Через предков смело поднимается тема своей России, своего народа, своего
прошлого"4 . При этом интерес поэта к истории семьи, к роли предков в
исторических событиях рассматривался прежде всего как что-то вспомогательное,
второстепенное по сравнению с его интересом к значительным историческим
событиям и процессам.
Между
тем именно в родовой памяти5 следует искать разгадку пушкинского историзма.
Живые нити истории связывали Пушкина через цепь предков с разными эпохами: по
материнской линии он был внуком Абрама Ганнибала, "арапа Петра
Великого", с детства будившего его воображение (этот знаменитый
предок-африканец станет главным героем неоконченного романа Пушкина)6 , по
отцовской - принадлежал к древнему роду, о котором писал в зрелые годы:
"Род мой один из самых старинных дворянских" (7, 194)7 .
Род
Ганнибалов не мог похвалиться древностью, но сам Абрам и его сыновья честно
служили Отечеству и достигли значительного положения в обществе, удостоившись генеральских
чинов и многих орденов и других знаков отличия.
Напротив,
род Пушкиных после свержения с престола в 1762 году императора Петра III,
которому дед поэта сохранил верность, впал в немилость, о чем Пушкин
полушутя-полусерьезно писал в "Моей родословной": "И присмирел
наш род суровый, / И я родился мещанин" (3, 209).
Это
и были две составляющие родовой памяти поэта: с детства он слышал
многочисленные семейные предания, нередко призванные оттенить достоинства
одного рода перед другим (что, в частности, нашло отражение в романе Ю.

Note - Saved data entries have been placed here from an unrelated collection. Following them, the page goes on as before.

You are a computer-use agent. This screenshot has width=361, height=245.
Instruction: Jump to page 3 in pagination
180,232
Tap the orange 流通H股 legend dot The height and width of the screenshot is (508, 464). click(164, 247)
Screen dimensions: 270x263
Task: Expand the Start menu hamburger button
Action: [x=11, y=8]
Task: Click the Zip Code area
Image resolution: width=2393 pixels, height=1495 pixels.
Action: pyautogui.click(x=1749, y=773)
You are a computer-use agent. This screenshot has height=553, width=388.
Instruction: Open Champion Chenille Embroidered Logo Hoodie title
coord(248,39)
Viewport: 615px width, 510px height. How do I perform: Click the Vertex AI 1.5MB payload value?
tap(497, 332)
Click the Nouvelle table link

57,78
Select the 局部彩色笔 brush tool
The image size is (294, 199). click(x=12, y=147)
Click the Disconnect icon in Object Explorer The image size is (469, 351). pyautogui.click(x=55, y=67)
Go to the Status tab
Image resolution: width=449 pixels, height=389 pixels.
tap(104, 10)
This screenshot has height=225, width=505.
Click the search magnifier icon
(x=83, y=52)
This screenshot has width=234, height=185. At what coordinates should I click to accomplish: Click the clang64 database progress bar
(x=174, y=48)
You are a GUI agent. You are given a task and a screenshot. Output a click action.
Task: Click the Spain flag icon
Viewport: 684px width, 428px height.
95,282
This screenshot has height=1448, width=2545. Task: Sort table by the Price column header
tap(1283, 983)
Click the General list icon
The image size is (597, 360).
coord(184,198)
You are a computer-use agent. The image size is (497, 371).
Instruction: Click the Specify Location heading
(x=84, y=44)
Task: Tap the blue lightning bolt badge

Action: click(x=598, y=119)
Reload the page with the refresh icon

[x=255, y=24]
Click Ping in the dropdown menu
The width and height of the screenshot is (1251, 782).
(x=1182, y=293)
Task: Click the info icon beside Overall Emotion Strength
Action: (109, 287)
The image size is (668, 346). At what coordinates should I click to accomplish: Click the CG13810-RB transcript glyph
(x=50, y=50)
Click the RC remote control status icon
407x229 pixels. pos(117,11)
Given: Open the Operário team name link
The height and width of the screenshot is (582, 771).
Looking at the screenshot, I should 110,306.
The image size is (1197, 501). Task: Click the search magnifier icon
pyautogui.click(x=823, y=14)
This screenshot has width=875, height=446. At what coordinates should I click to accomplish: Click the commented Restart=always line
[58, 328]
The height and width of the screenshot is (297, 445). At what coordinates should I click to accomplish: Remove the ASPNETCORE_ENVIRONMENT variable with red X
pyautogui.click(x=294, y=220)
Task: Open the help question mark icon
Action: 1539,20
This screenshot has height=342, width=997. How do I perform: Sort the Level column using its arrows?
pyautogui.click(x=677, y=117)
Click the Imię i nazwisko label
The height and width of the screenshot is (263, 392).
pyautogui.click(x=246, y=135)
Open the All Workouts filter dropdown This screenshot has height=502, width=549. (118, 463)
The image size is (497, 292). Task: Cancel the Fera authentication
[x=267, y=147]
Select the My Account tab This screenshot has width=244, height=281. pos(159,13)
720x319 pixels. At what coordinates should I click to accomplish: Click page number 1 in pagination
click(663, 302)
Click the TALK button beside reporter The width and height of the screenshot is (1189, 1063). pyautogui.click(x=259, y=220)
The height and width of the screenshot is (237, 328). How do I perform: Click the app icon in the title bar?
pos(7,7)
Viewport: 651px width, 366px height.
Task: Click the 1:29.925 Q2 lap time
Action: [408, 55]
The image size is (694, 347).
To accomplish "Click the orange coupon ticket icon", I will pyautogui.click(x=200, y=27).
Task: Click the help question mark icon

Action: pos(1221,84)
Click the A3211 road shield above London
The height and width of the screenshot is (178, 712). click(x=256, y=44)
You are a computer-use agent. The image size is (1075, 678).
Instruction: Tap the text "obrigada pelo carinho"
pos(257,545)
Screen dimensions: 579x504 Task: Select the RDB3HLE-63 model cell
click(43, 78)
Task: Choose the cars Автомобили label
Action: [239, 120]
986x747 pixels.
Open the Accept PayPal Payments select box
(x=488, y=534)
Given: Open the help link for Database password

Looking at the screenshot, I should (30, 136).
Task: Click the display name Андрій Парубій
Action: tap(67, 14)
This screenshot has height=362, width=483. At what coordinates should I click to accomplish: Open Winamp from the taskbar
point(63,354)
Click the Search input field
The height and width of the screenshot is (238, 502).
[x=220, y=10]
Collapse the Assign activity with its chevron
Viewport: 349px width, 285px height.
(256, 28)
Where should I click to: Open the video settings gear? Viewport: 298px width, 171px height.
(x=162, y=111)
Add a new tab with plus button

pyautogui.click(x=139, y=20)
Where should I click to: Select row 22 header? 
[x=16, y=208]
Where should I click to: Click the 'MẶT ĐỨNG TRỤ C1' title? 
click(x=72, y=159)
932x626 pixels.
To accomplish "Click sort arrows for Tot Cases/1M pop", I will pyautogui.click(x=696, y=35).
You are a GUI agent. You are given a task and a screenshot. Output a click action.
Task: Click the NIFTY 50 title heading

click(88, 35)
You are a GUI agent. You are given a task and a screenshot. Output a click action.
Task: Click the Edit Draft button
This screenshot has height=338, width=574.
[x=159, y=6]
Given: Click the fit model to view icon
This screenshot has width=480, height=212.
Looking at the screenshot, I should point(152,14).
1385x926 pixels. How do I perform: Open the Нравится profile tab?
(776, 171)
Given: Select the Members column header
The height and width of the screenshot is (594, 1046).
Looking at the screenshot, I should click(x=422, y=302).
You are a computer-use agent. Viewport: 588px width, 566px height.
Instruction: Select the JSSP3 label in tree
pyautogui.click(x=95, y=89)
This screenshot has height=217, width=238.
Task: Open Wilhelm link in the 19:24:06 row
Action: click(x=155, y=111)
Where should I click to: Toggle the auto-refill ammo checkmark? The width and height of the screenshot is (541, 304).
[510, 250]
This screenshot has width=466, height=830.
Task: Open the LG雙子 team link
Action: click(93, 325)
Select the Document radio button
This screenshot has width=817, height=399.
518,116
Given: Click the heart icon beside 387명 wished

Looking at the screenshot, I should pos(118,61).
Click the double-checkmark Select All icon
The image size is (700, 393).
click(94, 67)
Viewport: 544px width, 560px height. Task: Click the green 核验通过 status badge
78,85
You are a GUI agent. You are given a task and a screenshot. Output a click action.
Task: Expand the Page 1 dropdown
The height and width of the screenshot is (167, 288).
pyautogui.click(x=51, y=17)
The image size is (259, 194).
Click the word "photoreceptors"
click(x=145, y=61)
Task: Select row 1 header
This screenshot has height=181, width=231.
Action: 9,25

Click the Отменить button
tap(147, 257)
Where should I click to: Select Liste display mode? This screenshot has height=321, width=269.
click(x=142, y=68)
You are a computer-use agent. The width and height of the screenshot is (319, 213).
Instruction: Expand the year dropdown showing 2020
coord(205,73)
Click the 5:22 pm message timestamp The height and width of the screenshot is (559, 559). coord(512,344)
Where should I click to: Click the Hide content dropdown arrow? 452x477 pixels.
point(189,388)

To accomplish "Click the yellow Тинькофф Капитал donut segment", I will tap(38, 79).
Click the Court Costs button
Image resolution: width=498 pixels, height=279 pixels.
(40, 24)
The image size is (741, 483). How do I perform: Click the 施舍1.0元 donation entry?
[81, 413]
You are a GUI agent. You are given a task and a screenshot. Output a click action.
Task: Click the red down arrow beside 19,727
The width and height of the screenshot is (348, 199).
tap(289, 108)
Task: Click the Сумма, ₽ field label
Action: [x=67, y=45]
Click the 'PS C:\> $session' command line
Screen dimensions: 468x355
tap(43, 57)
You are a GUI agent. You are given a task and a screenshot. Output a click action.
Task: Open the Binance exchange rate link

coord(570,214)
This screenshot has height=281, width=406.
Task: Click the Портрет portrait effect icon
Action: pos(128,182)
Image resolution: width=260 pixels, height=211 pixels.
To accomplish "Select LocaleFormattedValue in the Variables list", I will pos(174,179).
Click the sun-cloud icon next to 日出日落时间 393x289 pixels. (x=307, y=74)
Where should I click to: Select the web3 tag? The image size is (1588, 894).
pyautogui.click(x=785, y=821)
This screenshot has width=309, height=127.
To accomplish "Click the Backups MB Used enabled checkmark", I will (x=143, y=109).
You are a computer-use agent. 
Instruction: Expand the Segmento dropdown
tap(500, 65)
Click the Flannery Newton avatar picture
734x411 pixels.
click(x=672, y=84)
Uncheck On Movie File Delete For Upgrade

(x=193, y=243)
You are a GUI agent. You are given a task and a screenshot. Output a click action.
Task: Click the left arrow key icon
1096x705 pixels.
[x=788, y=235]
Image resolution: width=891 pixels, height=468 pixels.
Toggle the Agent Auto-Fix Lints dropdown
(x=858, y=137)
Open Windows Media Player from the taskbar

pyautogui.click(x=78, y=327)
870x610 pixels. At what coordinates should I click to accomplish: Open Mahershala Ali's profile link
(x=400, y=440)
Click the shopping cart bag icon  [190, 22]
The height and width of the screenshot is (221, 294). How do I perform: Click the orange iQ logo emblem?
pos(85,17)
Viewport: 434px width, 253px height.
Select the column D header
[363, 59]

Тынянова "Пушкин"), видел живых свидетелей минувших эпох,
рассматривал исторические документы, родословные росписи. Сгущенная атмосфера
Истории окружала Пушкина с самых ранних лет.
Разумеется,
Пушкин родился не мещанином, как ернически утверждал в заочной полемике со
своими оппонентами. Всеми своими корнями он принадлежал к российскому
дворянству, история которого неразрывно была связана с историей государства
российского. В этом он убеждался постоянно, изучая историю в Лицее или читая
"Историю государства Российского" Н. М. Карамзина. "Имя предков
моих встречается поминутно в нашей истории", - писал Пушкин в
незаконченном произведении, известном под условным названием "Начало
автобиографии" (8, 76).
Для
Пушкина России была родным домом, испокон веку обжитым его предками. Не все в
этом доме и царивших в нем порядках его устраивало, как признавался он в
знаменитом письме к Чаадаеву, "но, клянусь честью, - писал он далее в том
же письме, - что ни за что на свете я не хотел бы переменить отечество, или
иметь другую историю, кроме истории наших предков, такой, какой нам Бог ее
дал" (10, 872; в оригинале по-французски).
Пушкин
живо ощущал свою причастность к истории родины благодаря кровным связям с
предками - вершителями этой истории, осознавая себя частью великой эстафеты
поколений, берущей начало во тьме веков минувших, звеном неразрывной родовой
цепи. Размышлениями о том, что память о человеке, завершившем свой земной путь,
живет в его потомках, навеяны такие замечательные его произведения, как
"Брожу ли я вдоль улиц шумных..." и "Вновь я посетил...".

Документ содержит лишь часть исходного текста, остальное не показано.